P: É necessária uma extrusora coberta com nitrogênio para a reticulação de XLPE?
Para XLPE reticulado com peróxido usado em cabos de média e alta tensão, um tubo de vulcanização contínua (CV) com atmosfera de nitrogênio é essencial – o oxigênio no fundido causa oxidação superficial, porosidade e inibição de reticulação que torna o cabo eletricamente não confiável. Para XLPE reticulado com silano usado em cabos de distribuição de baixa tensão, a reação de reticulação ocorre durante o pós-tratamento da sauna a vapor, em vez de em linha, portanto, a cobertura de nitrogênio na zona da extrusora não é necessária, embora a matéria-prima seca e o armazenamento com baixa umidade permaneçam críticos.
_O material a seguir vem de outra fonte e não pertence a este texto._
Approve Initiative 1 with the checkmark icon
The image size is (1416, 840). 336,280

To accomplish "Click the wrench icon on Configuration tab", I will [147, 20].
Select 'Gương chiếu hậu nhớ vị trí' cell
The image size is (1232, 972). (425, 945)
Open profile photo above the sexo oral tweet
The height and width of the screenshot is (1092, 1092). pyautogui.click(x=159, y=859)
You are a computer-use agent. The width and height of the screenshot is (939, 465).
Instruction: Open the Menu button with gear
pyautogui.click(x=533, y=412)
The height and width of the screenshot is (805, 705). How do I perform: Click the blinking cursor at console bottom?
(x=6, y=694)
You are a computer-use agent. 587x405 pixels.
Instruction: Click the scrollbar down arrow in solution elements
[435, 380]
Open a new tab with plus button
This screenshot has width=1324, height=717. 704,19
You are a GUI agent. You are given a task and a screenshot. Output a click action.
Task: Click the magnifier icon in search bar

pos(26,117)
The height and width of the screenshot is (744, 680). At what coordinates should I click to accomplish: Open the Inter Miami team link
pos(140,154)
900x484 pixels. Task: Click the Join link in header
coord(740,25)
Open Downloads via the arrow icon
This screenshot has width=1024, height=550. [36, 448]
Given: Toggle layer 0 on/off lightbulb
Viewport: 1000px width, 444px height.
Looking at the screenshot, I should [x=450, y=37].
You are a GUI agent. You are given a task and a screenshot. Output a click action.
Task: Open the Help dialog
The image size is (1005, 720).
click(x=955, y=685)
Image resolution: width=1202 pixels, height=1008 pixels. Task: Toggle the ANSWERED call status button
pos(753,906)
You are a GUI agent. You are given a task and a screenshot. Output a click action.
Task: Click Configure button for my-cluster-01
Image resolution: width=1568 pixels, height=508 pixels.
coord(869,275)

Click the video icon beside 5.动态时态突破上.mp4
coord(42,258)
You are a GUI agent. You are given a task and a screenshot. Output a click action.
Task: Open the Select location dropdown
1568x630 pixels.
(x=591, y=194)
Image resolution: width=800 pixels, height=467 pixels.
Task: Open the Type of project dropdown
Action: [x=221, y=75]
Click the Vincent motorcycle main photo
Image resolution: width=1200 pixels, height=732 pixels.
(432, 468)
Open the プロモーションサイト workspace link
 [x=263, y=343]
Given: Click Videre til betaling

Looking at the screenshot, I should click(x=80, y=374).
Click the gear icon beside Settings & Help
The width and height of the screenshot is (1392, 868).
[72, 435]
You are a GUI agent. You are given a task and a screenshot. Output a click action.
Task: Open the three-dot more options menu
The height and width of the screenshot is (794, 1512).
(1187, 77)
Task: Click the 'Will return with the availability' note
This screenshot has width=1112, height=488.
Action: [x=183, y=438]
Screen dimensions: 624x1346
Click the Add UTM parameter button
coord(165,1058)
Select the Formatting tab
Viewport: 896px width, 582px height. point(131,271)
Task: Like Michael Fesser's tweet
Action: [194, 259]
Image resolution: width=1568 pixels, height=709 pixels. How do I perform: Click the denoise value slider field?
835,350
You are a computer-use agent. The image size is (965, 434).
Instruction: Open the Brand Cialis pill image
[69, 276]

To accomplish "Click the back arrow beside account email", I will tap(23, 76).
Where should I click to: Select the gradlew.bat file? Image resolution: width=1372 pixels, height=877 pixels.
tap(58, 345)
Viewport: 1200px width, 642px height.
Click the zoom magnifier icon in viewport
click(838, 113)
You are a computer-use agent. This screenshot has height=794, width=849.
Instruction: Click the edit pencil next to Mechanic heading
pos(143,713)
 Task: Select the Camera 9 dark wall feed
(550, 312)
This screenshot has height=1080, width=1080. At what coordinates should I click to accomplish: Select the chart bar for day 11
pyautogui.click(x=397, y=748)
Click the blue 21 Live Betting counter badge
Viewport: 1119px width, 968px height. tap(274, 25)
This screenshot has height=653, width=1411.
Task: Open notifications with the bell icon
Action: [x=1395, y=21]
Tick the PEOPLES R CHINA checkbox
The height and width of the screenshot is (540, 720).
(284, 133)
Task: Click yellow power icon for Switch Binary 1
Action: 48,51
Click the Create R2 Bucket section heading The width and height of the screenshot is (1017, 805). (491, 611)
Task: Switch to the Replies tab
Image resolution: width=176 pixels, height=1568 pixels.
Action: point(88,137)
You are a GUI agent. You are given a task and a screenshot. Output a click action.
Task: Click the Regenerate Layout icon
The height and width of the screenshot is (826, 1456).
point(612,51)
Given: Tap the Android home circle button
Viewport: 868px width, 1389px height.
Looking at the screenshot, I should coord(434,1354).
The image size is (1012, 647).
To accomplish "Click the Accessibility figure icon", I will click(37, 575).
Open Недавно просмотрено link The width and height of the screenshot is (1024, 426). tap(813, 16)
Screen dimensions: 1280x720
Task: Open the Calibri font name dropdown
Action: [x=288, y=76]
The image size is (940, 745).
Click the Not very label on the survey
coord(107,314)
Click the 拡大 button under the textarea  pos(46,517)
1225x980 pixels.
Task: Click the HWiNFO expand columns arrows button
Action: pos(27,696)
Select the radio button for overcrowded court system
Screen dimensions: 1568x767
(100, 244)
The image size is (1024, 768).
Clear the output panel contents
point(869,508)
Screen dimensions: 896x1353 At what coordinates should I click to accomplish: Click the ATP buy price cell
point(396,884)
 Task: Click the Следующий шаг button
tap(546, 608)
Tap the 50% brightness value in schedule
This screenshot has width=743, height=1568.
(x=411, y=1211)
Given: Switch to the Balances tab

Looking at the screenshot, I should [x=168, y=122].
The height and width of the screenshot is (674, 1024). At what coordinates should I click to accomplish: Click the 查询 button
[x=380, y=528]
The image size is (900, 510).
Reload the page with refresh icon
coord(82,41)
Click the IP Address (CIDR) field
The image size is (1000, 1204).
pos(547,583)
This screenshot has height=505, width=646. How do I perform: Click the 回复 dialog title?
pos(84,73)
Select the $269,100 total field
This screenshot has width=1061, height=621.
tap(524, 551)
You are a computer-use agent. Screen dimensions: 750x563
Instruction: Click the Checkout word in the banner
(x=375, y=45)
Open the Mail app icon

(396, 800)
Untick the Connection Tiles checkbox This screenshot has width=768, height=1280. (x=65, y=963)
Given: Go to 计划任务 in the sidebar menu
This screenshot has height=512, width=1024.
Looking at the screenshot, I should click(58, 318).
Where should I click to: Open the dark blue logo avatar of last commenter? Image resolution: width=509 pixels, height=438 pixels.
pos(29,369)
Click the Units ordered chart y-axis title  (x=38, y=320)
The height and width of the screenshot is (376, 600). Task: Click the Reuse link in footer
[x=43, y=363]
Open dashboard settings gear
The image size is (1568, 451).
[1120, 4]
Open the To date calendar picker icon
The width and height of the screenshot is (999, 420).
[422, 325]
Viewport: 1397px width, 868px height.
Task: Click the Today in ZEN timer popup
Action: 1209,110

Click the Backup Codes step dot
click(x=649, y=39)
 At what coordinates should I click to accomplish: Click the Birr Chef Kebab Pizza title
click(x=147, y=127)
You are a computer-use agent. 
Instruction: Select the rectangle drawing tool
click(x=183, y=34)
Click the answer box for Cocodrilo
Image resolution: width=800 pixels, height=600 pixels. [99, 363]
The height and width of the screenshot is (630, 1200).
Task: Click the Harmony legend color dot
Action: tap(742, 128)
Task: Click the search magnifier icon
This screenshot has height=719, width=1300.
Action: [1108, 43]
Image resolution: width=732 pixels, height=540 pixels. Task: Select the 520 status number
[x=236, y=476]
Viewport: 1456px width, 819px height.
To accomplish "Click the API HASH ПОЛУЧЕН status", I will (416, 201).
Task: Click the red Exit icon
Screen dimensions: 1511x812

P: Como o design do parafuso afeta a qualidade de saída de uma extrusora de fios e cabos?
A geometria do parafuso — profundidade da zona de alimentação, taxa de compressão (normalmente 2,5:1 a 3,5:1 para a maioria dos compostos de cabos), comprimento da zona de medição e presença de elementos de mistura — determina diretamente a uniformidade da temperatura de fusão e a estabilidade de saída. Um parafuso mal adaptado pode causar oscilações de temperatura de fusão de ±10–20 °C que se traduzem diretamente em variação de diâmetro, rugosidade superficial e redução da rigidez dielétrica. Para cada família de polímeros, existe um design de parafuso otimizado; usar um parafuso "universal" genérico raramente é a melhor escolha técnica para uma linha de produção dedicada.
Conclusão: A extrusão correta de fios e cabos começa com a máquina
Um extrusora de fios e cabos é muito mais do que uma simples peça de maquinaria – é o elemento determinante da qualidade de todo o processo de produção de cabos. O tipo de parafuso, a relação L/D, a configuração da matriz, a precisão do controle de temperatura e o nível de automação, tudo isso se reflete diretamente na consistência do produto, na taxa de refugo, no custo de energia e na conformidade regulatória.
O mercado global de equipamentos de extrusão de cabos foi avaliado em aproximadamente 3,1 mil milhões de dólares em 2023 e continua a crescer à medida que a procura por infraestruturas de carregamento de veículos elétricos, cabos de energia renovável e cabos de dados de alta velocidade acelera. Os fabricantes que investem em extrusoras corretamente especificadas e bem conservadas ganham uma vantagem competitiva composta: menor custo por metro, maior rendimento na primeira passagem e flexibilidade para qualificar e produzir construções de cabos de próxima geração que equipamentos menos capazes não conseguem.
Esteja você especificando sua primeira linha de produção ou substituindo equipamentos antigos, a estrutura deste guia — compatibilidade de materiais, requisitos de produção, nível de automação e custo total de propriedade — fornece uma base estruturada para uma decisão informada. Envolver-se com um engenheiro de aplicações no início do processo de especificação, e não após o pedido de compra ser feito, produz consistentemente melhores resultados técnicos e comerciais.